#### Listed entries ####

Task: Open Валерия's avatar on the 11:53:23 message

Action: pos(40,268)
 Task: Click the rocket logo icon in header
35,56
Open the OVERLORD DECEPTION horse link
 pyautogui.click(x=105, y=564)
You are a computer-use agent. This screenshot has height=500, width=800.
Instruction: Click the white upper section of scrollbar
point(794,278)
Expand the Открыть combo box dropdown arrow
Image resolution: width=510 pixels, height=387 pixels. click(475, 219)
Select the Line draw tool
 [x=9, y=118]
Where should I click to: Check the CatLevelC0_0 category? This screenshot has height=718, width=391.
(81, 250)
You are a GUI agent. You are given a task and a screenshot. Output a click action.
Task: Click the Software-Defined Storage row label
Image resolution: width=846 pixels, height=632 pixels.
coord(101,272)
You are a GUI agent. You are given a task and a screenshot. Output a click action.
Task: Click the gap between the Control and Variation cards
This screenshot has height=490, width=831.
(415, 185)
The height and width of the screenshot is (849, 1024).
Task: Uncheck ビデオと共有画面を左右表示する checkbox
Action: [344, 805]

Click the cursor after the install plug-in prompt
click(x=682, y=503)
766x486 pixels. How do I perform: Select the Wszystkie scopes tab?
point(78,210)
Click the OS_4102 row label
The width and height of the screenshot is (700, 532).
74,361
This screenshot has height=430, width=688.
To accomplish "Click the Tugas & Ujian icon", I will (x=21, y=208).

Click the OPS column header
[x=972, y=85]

####

* [Task statement]: Copy out every record above once more, precisely as written.

* [Output of the exercise]:
Task: Open Валерия's avatar on the 11:53:23 message

Action: pos(40,268)
 Task: Click the rocket logo icon in header
35,56
Open the OVERLORD DECEPTION horse link
 pyautogui.click(x=105, y=564)
You are a computer-use agent. This screenshot has height=500, width=800.
Instruction: Click the white upper section of scrollbar
point(794,278)
Expand the Открыть combo box dropdown arrow
Image resolution: width=510 pixels, height=387 pixels. click(475, 219)
Select the Line draw tool
 [x=9, y=118]
Where should I click to: Check the CatLevelC0_0 category? This screenshot has height=718, width=391.
(81, 250)
You are a GUI agent. You are given a task and a screenshot. Output a click action.
Task: Click the Software-Defined Storage row label
Image resolution: width=846 pixels, height=632 pixels.
coord(101,272)
You are a GUI agent. You are given a task and a screenshot. Output a click action.
Task: Click the gap between the Control and Variation cards
This screenshot has height=490, width=831.
(415, 185)
The height and width of the screenshot is (849, 1024).
Task: Uncheck ビデオと共有画面を左右表示する checkbox
Action: [344, 805]

Click the cursor after the install plug-in prompt
click(x=682, y=503)
766x486 pixels. How do I perform: Select the Wszystkie scopes tab?
point(78,210)
Click the OS_4102 row label
The width and height of the screenshot is (700, 532).
74,361
This screenshot has height=430, width=688.
To accomplish "Click the Tugas & Ujian icon", I will (x=21, y=208).

Click the OPS column header
[x=972, y=85]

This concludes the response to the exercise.